Namun bentuknya sudah mulai runtuh bahkan sebelum tinju Saiga menyentuhnya.
“Ini memang lebih mudah.”
Saiga mengepalkan tinjunya lagi, kulit sarung tinju baru itu berderit.
Lawannya telah menjelma sebagai roh tingkat menengah. Saiga sudah lama tidak berhadapan dengan sesuatu yang bisa menyerangnya, dan memukul makhluk itu terasa menyenangkan.
Dia menyeringai, merasa puas. Namun bayangan gelap masih terlihat di sudut matanya.
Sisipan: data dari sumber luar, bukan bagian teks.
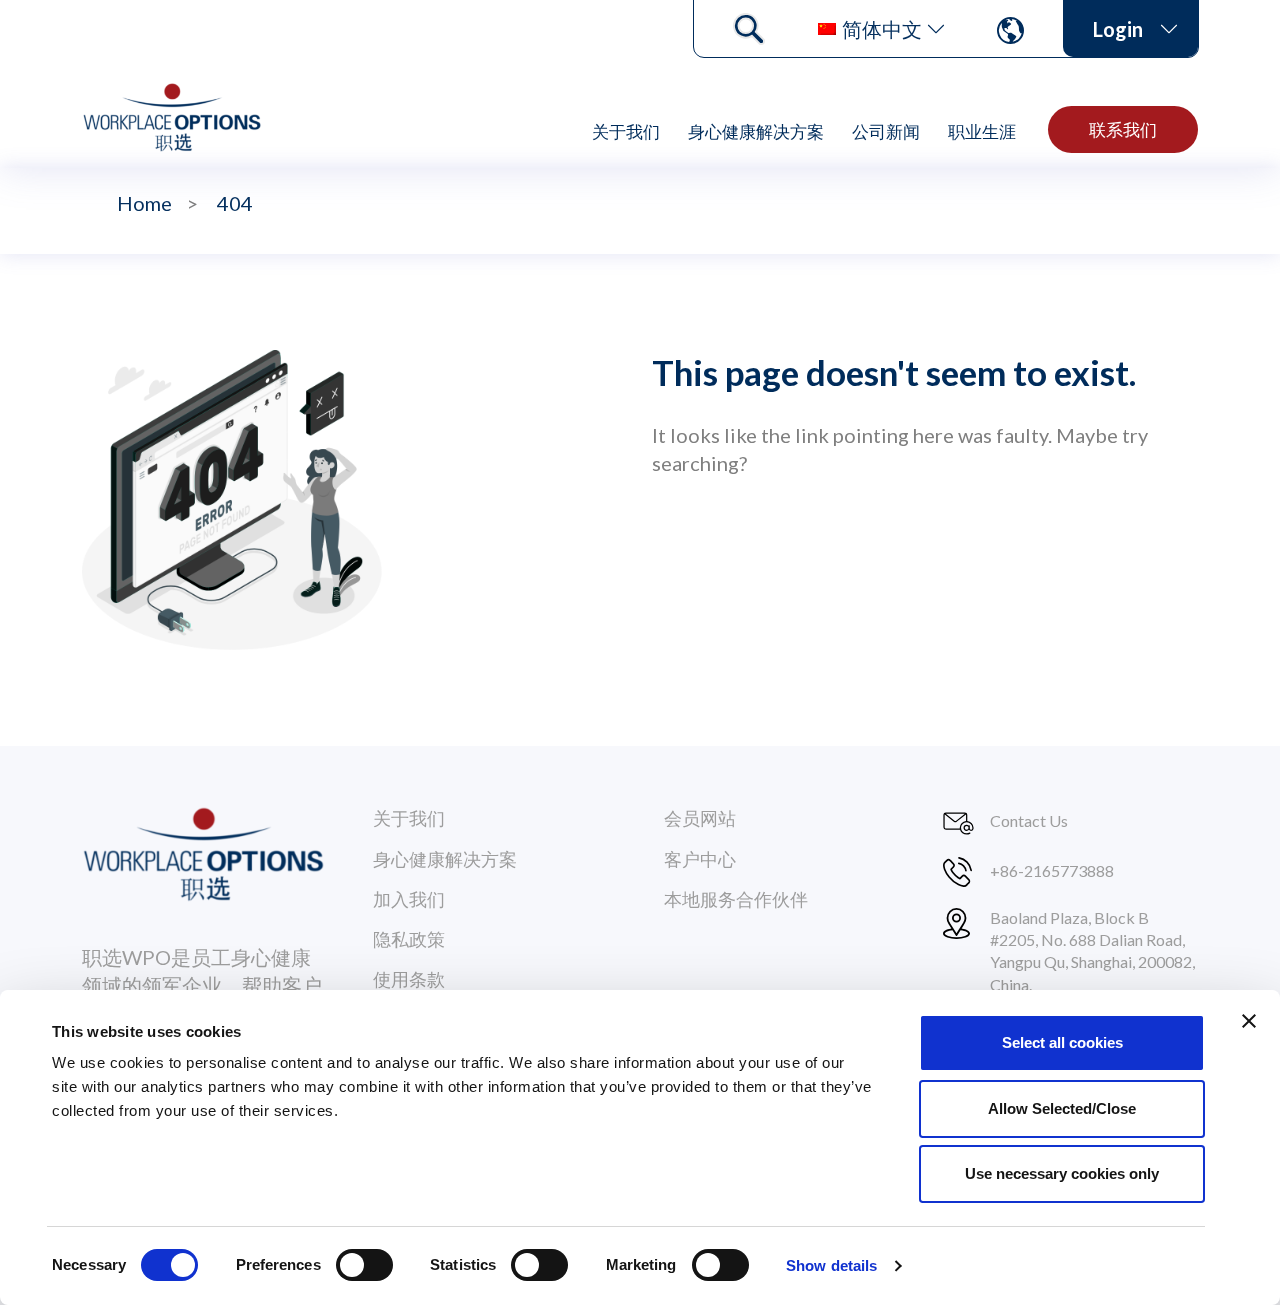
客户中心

Dua minggu telah berlalu sejak dimulainya Festival Roh Jahat, dan Saiga baru saja mengubah strateginya untuk mengusir makhluk-makhluk itu dengan cara meninju mereka langsung menggunakan jimat Minato.
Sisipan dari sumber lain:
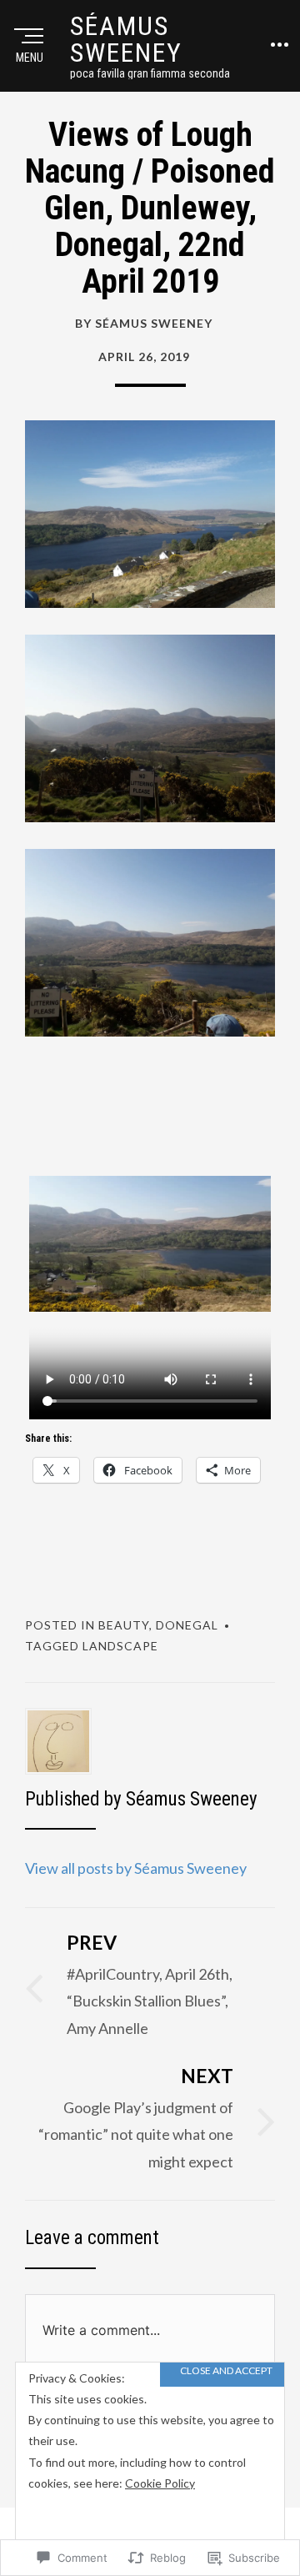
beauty (123, 1625)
Baik versi sederhana maupun reguler, Sembilan Segel tidak efektif dalam pertarungan yang membutuhkan kecepatan. Segel tersebut membutuhkan waktu untuk dibuat, dan menggunakannya di area yang lebih luas menghabiskan banyak energi spiritual, sehingga bukan sesuatu yang bisa dia ulangi terus menerus. Sebagai gantinya, dia mulai menempatkan jimat di dalam sarung tangannya dan di sol sepatunya untuk mengusir roh jahat dengan pukulan dan tendangan.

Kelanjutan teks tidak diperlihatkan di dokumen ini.